Mr Monsour said it was not about shooting the drink down the hatch, but enjoying the flavours it offered.

"In the 60s and 70s people drank (wine) from a cask, but now a lot of people are big on different varieties and the way it's produced," he said.

"I reckon it's great that this area has something that's very unique."

The floor plan of a new distillery and tourist centre set to be built on an agave farm south of Bowen. Photo: Contributed
The floor plan of a new distillery and tourist centre set to be built on an agave farm south of Bowen. Photo: Contributed

HOW AGAVE GROWING IS PROGRESSING

Mr Monsour said the farm south of Bowen chosen to house the agave plants was selected because the conditions were basically a "carbon copy" of those found in the town of Tequila in Mexico - home of the beloved spirit of the same name.

Since planting began earlier in the year, Mr Monsour said the team was happy with their progress as it's the first time agave had been grown on an industrial scale in Australia.

"With the early plants the growing has been impressive considering the lack of water," Mr Monsour said.

"We're very pleased with how much they have grown, they've probably exceeded my expectations.

"The whole idea with developing this system is seeing what are the things we can do to improve soil health and look after the environment better, see how things are going to run."

The farm is using irrigation, fertilisers and a variety of high-tech equipment to help nurture the plants, including sensors to monitor water levels during irrigation.

"We can watch them drinking," Mr Monsour said.

"We can tailor the amount of water and the timing so we're not wasting water."

Agave bulbs, known as
Agave bulbs, known as "pups", ready to be planted on a farm south of Bowen.

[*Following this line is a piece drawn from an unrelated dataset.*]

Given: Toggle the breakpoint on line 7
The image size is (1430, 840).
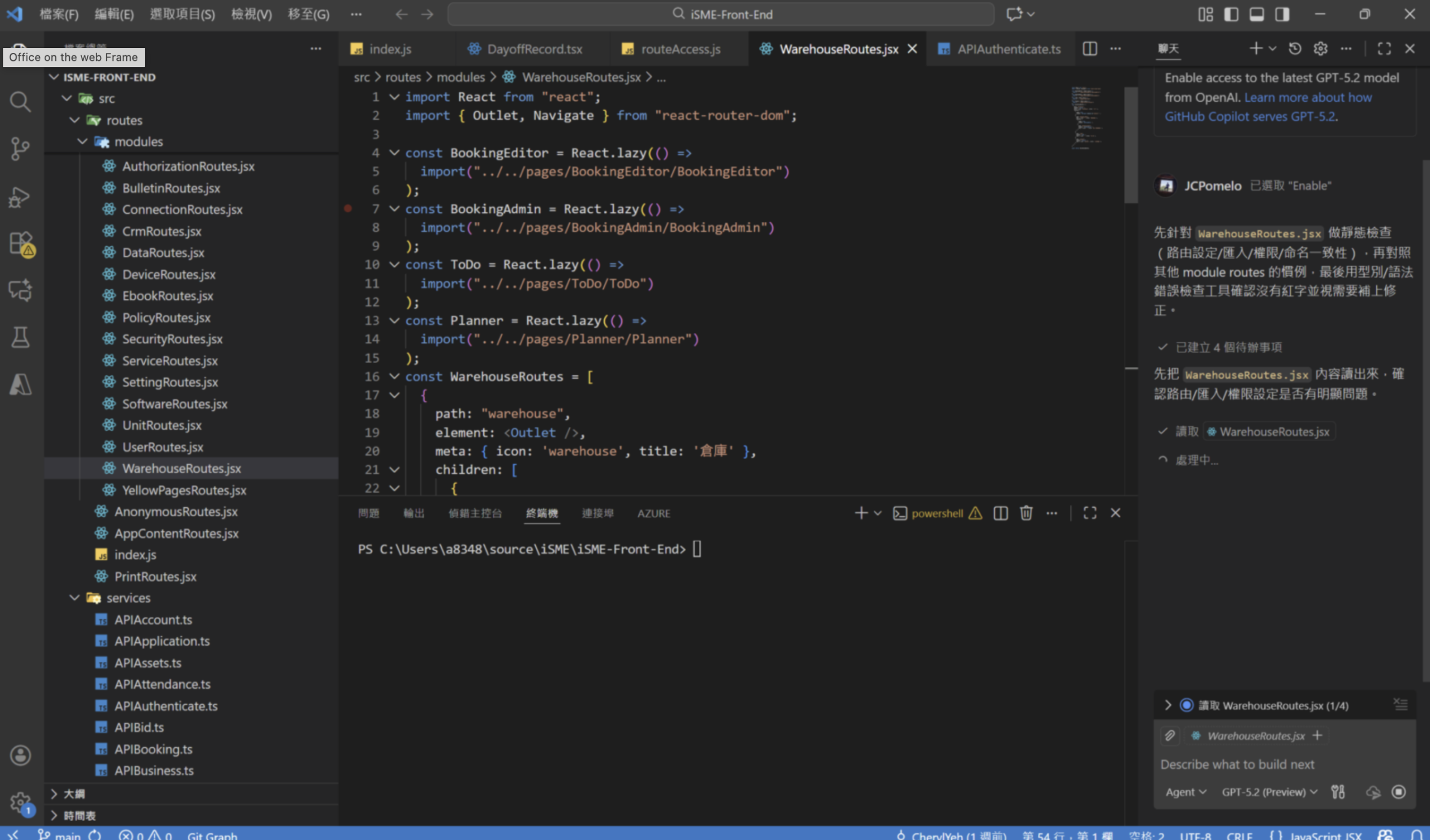Looking at the screenshot, I should [348, 209].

Photo: Elyse Wurm

Cover cropping will be used to help suppress weeds and a drone is the next item on the to-buy list to calculate the biomass under each plant.

Mr Monsour said by 2023 the first plants placed in the soil would be about 2m tall with a large stem and would be ready for harvesting.

The plan is to harvest the plant, with the stem holding the valuable sugar needed to make the Australian tequila, and put it through a chipper onsite before taking it to the distillery.

There are already 150,000 plants in the ground, but the aim is to have one million bulbs planted across the more than 400-hectare property over the next four years.

Whitsunday Regional Council Division 6 councillor Mike Brunker, Whitsunday Mayor Andrew Willcox, Ausagave CEO Don Chambers and principal consultant at Prospect Agriculture Chris Monsour posing with a newly planted agave plant in February.
Whitsunday Regional Council Division 6 councillor Mike Brunker, Whitsunday Mayor Andrew Willcox, Ausagave CEO Don Chambers and principal consultant at Prospect Agriculture Chris Monsour posing with a newly planted agave plant in February.

BENEFITS BEYOND THE BAR

Mr Monsour said growing agave had benefits beyond the beverage industry as there were different ways parts of the plant could be used.

He said the sugar that came from agave plants could also be used in health foods and there were compounds in the plant that could be used in pharmaceuticals and as a fire retardant.

Mr Monsour said leaves could also be used as silage to feed cattle.

"It should mean every bit of the plant can be used," he said.

Mr Monsour said the suitability of the plant to the conditions in Bowen may mean others could benefit from growing the plant on their own land to complement their other operations.

"It can handle long periods of drought, you can use it to help feed cattle, you might want to harvest it and turn it into ethanol," he said.

"It just gives people who have got marginal land and tough climate the ability to grow something that can handle that."